Of course, there's a mistake in the formula in the movie!

What is the Elo rating system? As originally proposed, it presumes that if two players A and B have ratings \(R_A\) and \(R_B\), then the expected score of player A is \[\frac{1}{1+10^{\frac{R_B-R_A}{400}}}.\] Furthermore, if A has a current rating of \(R_A\) and plays some more games, then the updated rating \({R_A}'\) is given by \({R_A}' = R_A + K(S_A-E_A)\), where \(K\) is an adjustment factor, \(S_A\) is the number of points scored by A and \(E_A\) was the expected number of points scored by A based on the rating \(R_A\).

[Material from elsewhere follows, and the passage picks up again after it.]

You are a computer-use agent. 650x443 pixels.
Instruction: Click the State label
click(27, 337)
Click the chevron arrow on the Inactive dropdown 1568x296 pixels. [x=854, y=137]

Now, the expected score formula given above has the same form as a logistic regression model. What's the connection between the two? One answer is that Elo's rating system is a type of online version of a logistic model. An online algorithm is an algorithm that only sees each piece of data once. As applied to a statistical model, it's a model with parameter estimates that are updated as new data comes in, but not refitting on the entire data set. It can also be considered a memoryless model; it has "forgotten" the old data and only knows the current parameter estimates. The appeal of such models is that they're extremely efficient, can operate on enormous data sets and parameter estimates can be updated in real-time.

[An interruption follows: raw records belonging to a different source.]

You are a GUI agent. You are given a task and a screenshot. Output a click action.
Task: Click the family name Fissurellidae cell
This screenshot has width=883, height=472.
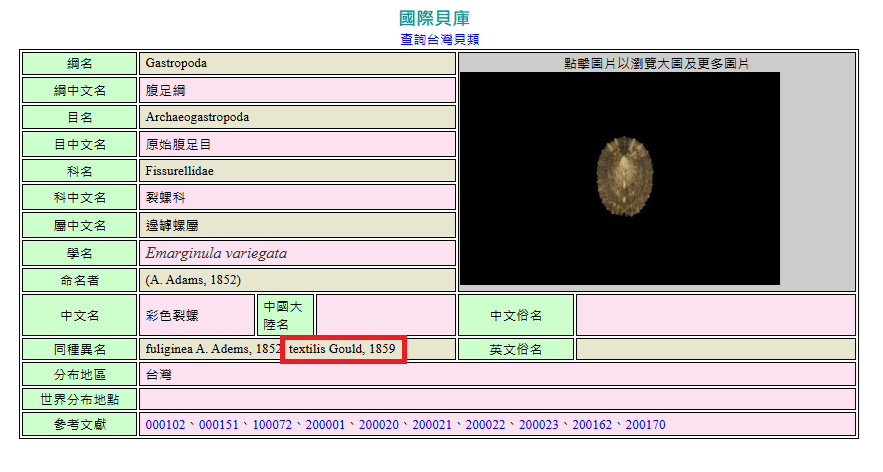(x=297, y=171)
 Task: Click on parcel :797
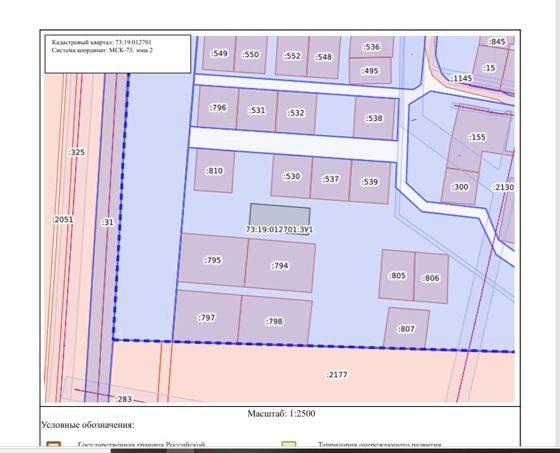206,317
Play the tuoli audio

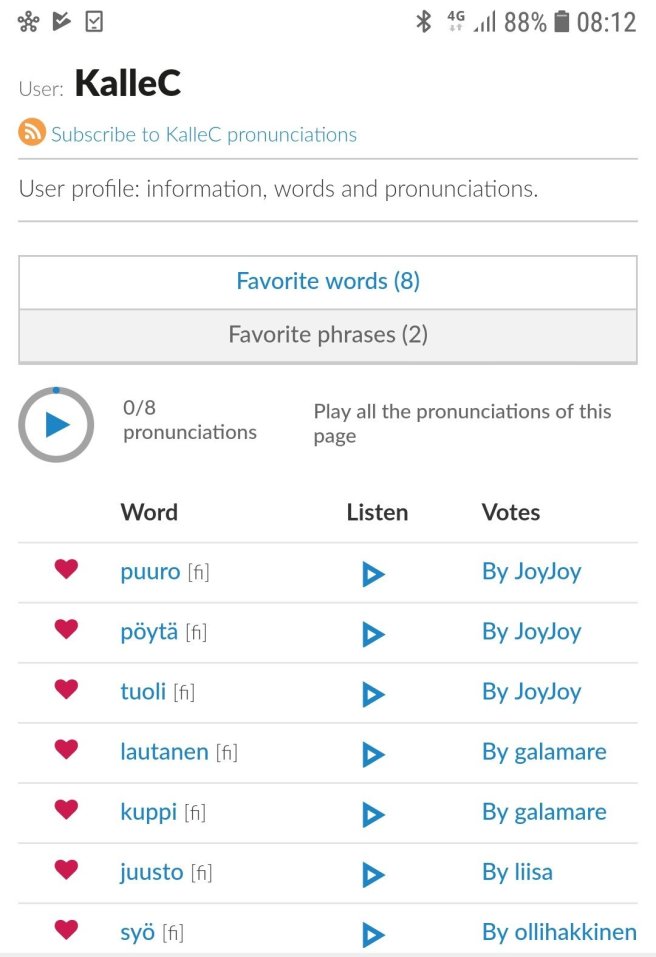click(373, 694)
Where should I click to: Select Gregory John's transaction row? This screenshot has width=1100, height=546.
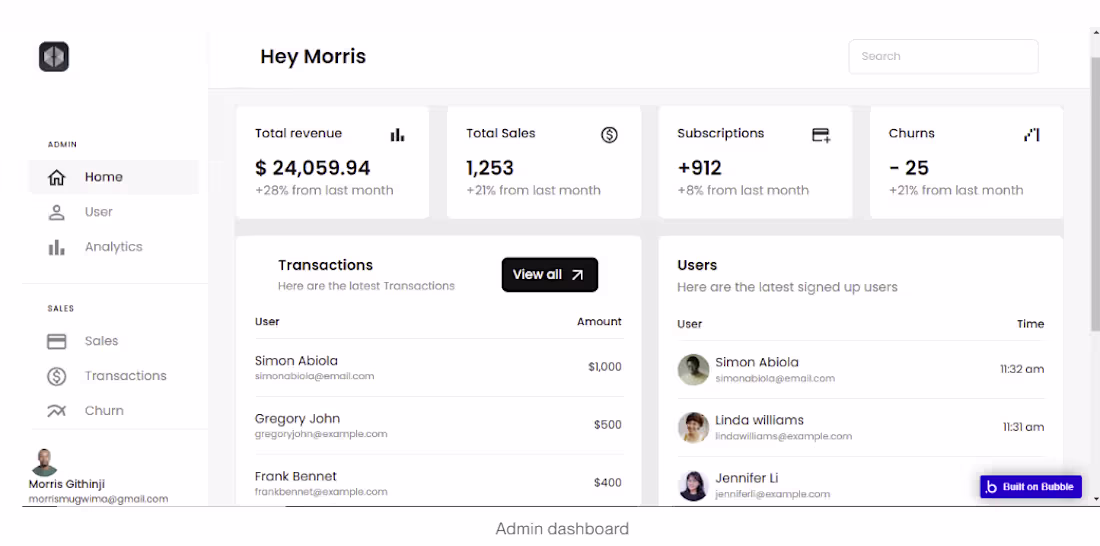pyautogui.click(x=438, y=426)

Okay, let's say we have a "forgetful" logistic model. Can we derive an updating rule, and does it look like Elo's? I'm going to give one possible derivation under the simplifying assumption that games are won or lost, with no ties.

We don't know how many games A and B had previously played, so let's assume they both had previously played \(n\) games and have just played \(m\) additional games between them, with A scoring \(S_A\) points. That means they've both played \(n+m\) games, but we're just going to forget this again, so let's adjust everything so that they end up with \(n\) games. One way to do this is to normalize \(n\) and \(m\) so that they sum to \(n\), thus \(n\) becomes \(n\frac{n}{n+m}\) and \(m\) becomes \(m\frac{n}{n+m}\).

We're now assuming they had each played \(n\frac{n}{n+m}\) games in the past, have just played \(m\frac{n}{n+m}\) additional games and A scored \(S_A \frac{n}{n+m}\) points (it has to be adjusted, too!) in those games.

Again, we're memoryless, so we don't know how strong the opponents were that each had played in the past, so we're going to assume that they had both played opponents that were as strong as themselves and had won half and lost half of those games. After all, people generally prefer to play competitive games.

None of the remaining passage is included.